A: Vivan Sundaram had a mission to take art to the wider public. He organised a Graphic Workshop in 1973 in Baroda, inviting about 23 artists from all over India and produced a large portfolio of prints. He conceived the idea of making an edition of 50 to make the portfolio affordable. Travelling to various cities, he organised a series of exhibitions of prints and aroused a great deal of interest in the art of printmaking.
Chhaap is a small collective founded in Baroda to increase awareness of printmaking among larger audiences and dispel the notion of a hand-print being confused with reproduction. Kavita Shah, the moving spirit behind the enterprise, has organised dozens of printmaking workshops and exhibitions in India and abroad in 28 years.
I came to know Somnath Hore in 1962, when he and I had won national awards, me for painting and he for a print titled ‘Birth of a Rose’. I continued to keep in touch with him over the years and followed his practice. His set of blind prints called ‘Wounds’ I found deeply moving.
Q: In what ways is the practice of drawing different from printmaking?
A: Print essentially differs from drawing because it is a mirror image. The image made from cutting wood or etched through acid also bears greater tactility.
Q: How were you introduced to digital printmaking? How is it different?
A: I was introduced to digital printmaking in 2000, when Amit and Nandini Gandhi, who ran a digital art gallery called artUnderground in Baroda, organised a workshop for artists to learn the art of computer prints.

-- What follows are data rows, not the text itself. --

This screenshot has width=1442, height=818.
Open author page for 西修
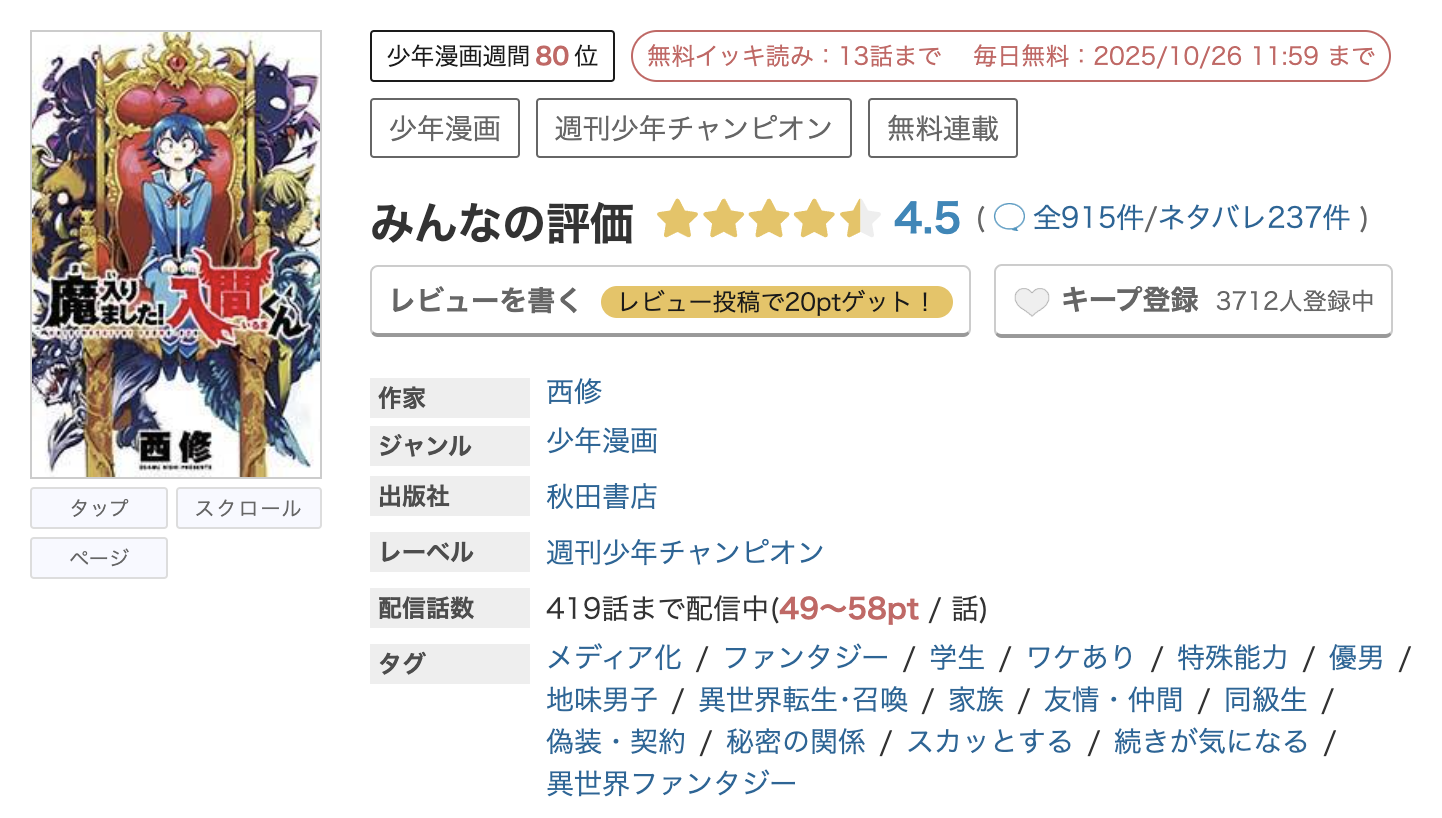click(575, 393)
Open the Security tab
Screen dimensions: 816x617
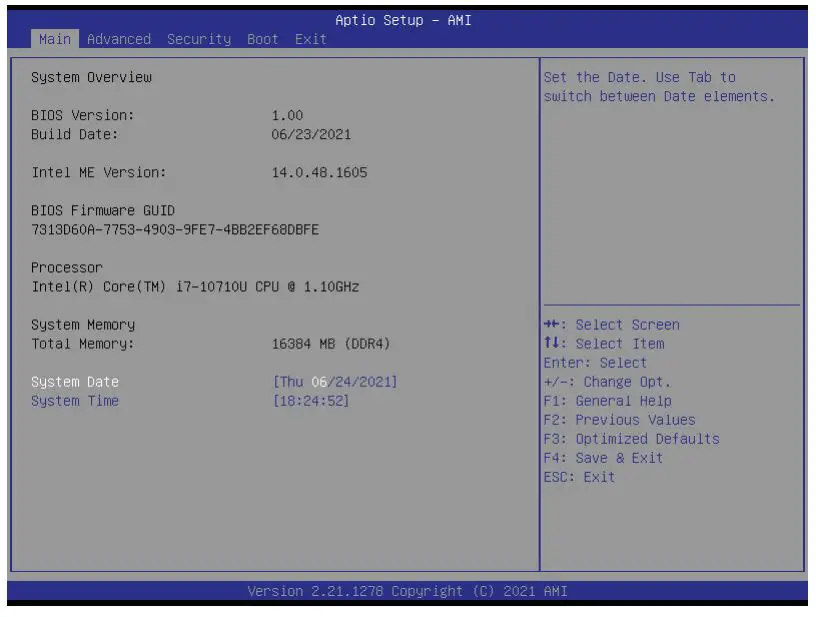(199, 39)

I got hooked and continue to make digital prints.
It is a slippery and seductive medium which begins to take over your mind. Many fall prey to the charm of the innumerable options it offers and lose their way of thinking.
Q: You are a painter, printmaker, poet, writer, art historian and pedagogue. Do all these qualities come into full play in computer printmaking?
A: No. A computer is just another device to explore the possibilities of making art.